→ **Set exercise 1**
Pull out each line of the records that contains the word "dimensions", matching its case exactly.

─── Provided text ───

JAX-RS (Java EE/Jakarta EE)
import javax.ws.rs.*;
import javax.ws.rs.core.MediaType;
import javax.ws.rs.core.Response;
@Path("/api")
public class UserResource {
// SAFE - @Produces forces JSON serialization
@GET
@Path("/user")
@Produces(MediaType.APPLICATION_JSON) // Ensures JSON encoding
public User getUser(@QueryParam("name") String name) {
// JSON-B or Jackson serializer provides automatic escaping
User user = new User();
user.setName(name); // No manual escaping needed
return user;
}
// SAFE - Explicit Response with JSON content type
@POST
@Path("/profile")
@Consumes(MediaType.APPLICATION_JSON)
@Produces(MediaType.APPLICATION_JSON) // Forces JSON output encoding
public Response createProfile(UserRequest request) {
Map<String, String> response = new HashMap<>();
response.put("username", request.getUsername());
response.put("status", "created");
// JSON provider handles escaping automatically
return Response.ok(response).build();
}
}
// How it works:
// - @Produces(MediaType.APPLICATION_JSON) tells JAX-RS to use JSON serializer
// - JSON provider (Jackson, JSON-B, Gson) escapes special characters
// - Prevents XSS by ensuring output is valid, escaped JSON
// - Content-Type header set to application/json automatically
Why this works: The @Produces(MediaType.APPLICATION_JSON) annotation tells JAX-RS to serialize the return value as JSON using a JSON provider (Jackson, JSON-B, or Gson). These JSON libraries automatically escape special characters like quotes, backslashes, and control characters according to JSON specification. The annotation also sets the Content-Type: application/json header, which prevents browsers from interpreting the response as HTML. This combination ensures that even if user input contains <script> tags, they remain as literal strings in the JSON and are never executed as code. The approach is secure-by-default for REST APIs.

─── Task material ───

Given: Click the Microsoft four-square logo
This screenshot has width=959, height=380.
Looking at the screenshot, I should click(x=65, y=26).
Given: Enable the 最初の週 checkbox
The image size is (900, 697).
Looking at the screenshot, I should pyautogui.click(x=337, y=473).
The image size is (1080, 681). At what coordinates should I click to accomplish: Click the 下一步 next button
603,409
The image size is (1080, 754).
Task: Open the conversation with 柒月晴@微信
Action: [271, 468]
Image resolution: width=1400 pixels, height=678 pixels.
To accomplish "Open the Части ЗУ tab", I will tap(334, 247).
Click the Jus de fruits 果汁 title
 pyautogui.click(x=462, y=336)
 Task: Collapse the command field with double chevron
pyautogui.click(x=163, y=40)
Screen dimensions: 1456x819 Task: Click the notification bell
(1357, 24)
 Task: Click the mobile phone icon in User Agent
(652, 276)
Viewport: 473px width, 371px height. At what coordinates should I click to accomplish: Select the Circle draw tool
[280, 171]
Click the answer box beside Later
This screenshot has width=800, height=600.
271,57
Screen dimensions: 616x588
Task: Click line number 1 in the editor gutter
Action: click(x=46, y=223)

───

→ **Set exercise 2**
Carry the JAX-RS text forward from its final sentence.

→ **Final answer 1**
Screen dimensions: 1456x819 Task: Click the notification bell
Screen dimensions: 616x588

→ **Final answer 2**
Context-Specific Encoding
Context-specific encoding ensures that user input is properly encoded based on where it appears in the output.
HTML Body Context
import org.owasp.encoder.Encode;
String userInput = getUserInput();
out.println("<p>" + Encode.forHtml(userInput) + "</p>");
HTML Attribute Context
String userInput = getUserInput();
out.println("<div class=\"" + Encode.forHtmlAttribute(userInput) + "\">");
JavaScript Context
String userName = getUserName();
out.println("<script>");
out.println("var currentUser = '" + Encode.forJavaScript(userName) + "';");
out.println("</script>");
URL Parameter Context
String searchTerm = getSearchTerm();
String url = "/search?q=" + Encode.forUriComponent(searchTerm);
out.println("<a href=\"" + Encode.forHtmlAttribute(url) + "\">Search</a>");
CSS Context (Avoid if Possible)
// WARNING: CSS context is complex - avoid user input in CSS
String color = getUserColor();
if (!color.matches("^[a-zA-Z0-9#]+$")) {
throw new SecurityException("Invalid color");
}
out.println("<div style=\"color: " + color + "\">");
Why this works: Each output context (HTML body, attributes, JavaScript, URLs, CSS) has different parsing rules and special characters, requiring context-specific encoding. Using Encode.forHtml() in HTML body context converts <>\"'& to entities, preventing tag injection. Encode.forHtmlAttribute() handles both entity encoding and quote escaping for safe attribute values. Encode.forJavaScript() uses Unicode escape sequences (\\xHH) to neutralize special characters in JavaScript string literals, preventing quote-based injection like '; alert(1)//. Encode.forUriComponent() percent-encodes reserved URL characters to prevent breaking out of the parameter context. Using the wrong encoder (e.g., HTML encoding in JavaScript context) leaves vulnerabilities because each context interprets characters differently. Context-aware encoding is critical - HTML encoding alone won't protect JavaScript contexts where </script> can close a script tag even when HTML-encoded.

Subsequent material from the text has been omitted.